Use it to rediscover your passion
It’s super ironic. Putting the brakes on writing gave me enough space to remember why I liked it in the first place.
Sometimes, when you write under conditions of duress, the resentment against your own passion builds up inside of you. The moment you notice this trend put it on pause. If you don’t, the overall quality of your writing will be affected, alongside your capacity to complete a piece.
By taking some time away from the act, I could consciously pinpoint what it is about writing that always gets me going. I could have space to meditate on it, internalize it, and eventually embody it when it came back to writing. It’s important to conjure up those powerfully positive associations when writing.
Don’t forget to live life.
Most writers draw inspiration from their livelihoods when writing — so don’t forget to live!

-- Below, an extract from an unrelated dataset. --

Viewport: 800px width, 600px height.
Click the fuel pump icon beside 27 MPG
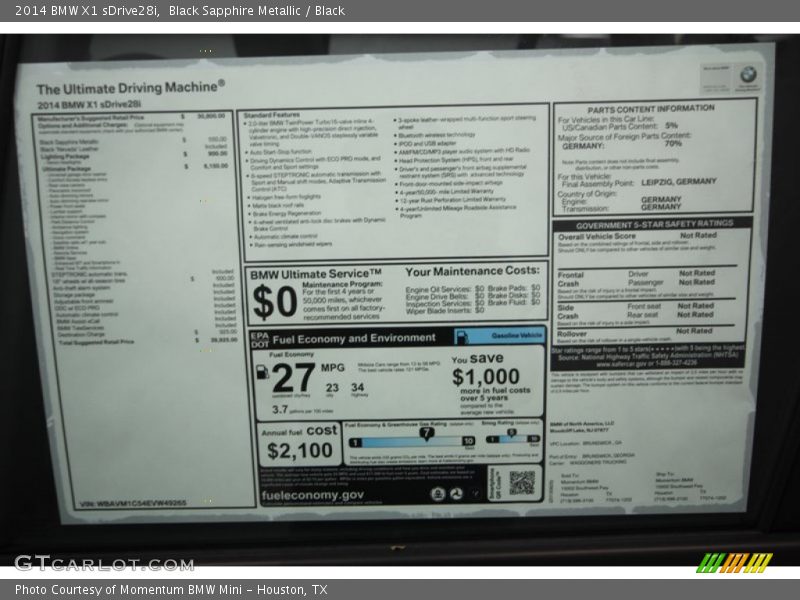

Taking a break allowed me to do just that. Read books, talk to more people, be present in more of my experiences. Funnily enough, as I return to the swing of writing, I have more material than ever before to start writing. I have so much more to offer the world because of living in it. I encourage you to do the same. Take a conscious decision to really live in the fullness of your own life by taking a writing break. Go on holiday. Or maybe binge watch 3 series with ice cream.
Whatever is your truth is, live in it. Return when you are ready.
It’s only January and I am begging you to schedule your next break. Don’t wait until your love for your work shrivels up, dies, and becomes a chore like everything else. In the same way, you must actively prune and cultivate a relationship with another person, you must do the same with your relationship with writing.
Take a break and thank me when you fall in love with writing again…and again…and again.